Friday, July 3, 2009

Happy Fourth of July!

Today's a good day to put Washington, D.C. out of our minds, and think a bit about Washington - the original.

And John Adams, and Tom Jefferson, and Ben Franklin, and James Madison, and all the great men who pledged their lives and fortunes to create the single most unique and productive society in the history of history.

So many generations removed from the planting of the seed of independence, we who were born post-WWII grew up taking our rights for granted, didn't we? We believed freedom and individual liberty were the rule, not the exception. Until now.

Now we have to channel the passionate beliefs and determination of our founders in order to save the republic once again. If we lose it - or allow it to be taken from us - we cheapen the memory of hundreds of thousands of men and women who paid for our freedom with their lives.

And will it have been taken from us by a nefarious foe who defeats us through strength, determination and force of arms? No. In that there would be a certain honor.

Rather, we will have lost it to a gang of slugs and thugs, without a shot being fired.

Today would be a good day to think about the sacrifices made by those originals; that unique collection of men who were not asked to spend a few hours at a rally in the summer sun in a beautifully manicured park, but were asked to put their very lives on the line in the cause of freedom. When Ben Franklin said "We must all hang together, or we most assuredly will all hang separately," he wasn't just quipping - he was dead serious. For those men, failure meant certain death.

They put their lives on the line for themselves and their posterity - and we are their posterity. We speak of our fathers and grandfathers as the Greatest Generation. If we allow it all to slip away - what will they label this generation?


John said...

Thanks Frank.

Let's also remember we are an imigrant nation. Founded by imigrants who left the comforts of their surroundings to seek a new land. A land where oppression and the ability to practice your religion was without question. To practice without fear. To not fear persecution.
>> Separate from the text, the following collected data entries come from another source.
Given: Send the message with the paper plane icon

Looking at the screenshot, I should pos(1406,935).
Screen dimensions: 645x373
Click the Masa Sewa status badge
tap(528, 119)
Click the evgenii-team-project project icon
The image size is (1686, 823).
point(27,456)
The strength of character that was required to perform this heriic deed is both incomprehensible and unmeasurable.

As the son of an immigrant, I remember this portion of history as I celebrate today, the proudest day for our nation - the anniversary of our independence from the tyrannic rule of the English.

Frank S. said...

"The strength of character that was required to perform this heroic deed is both incomprehensible and unmeasurable."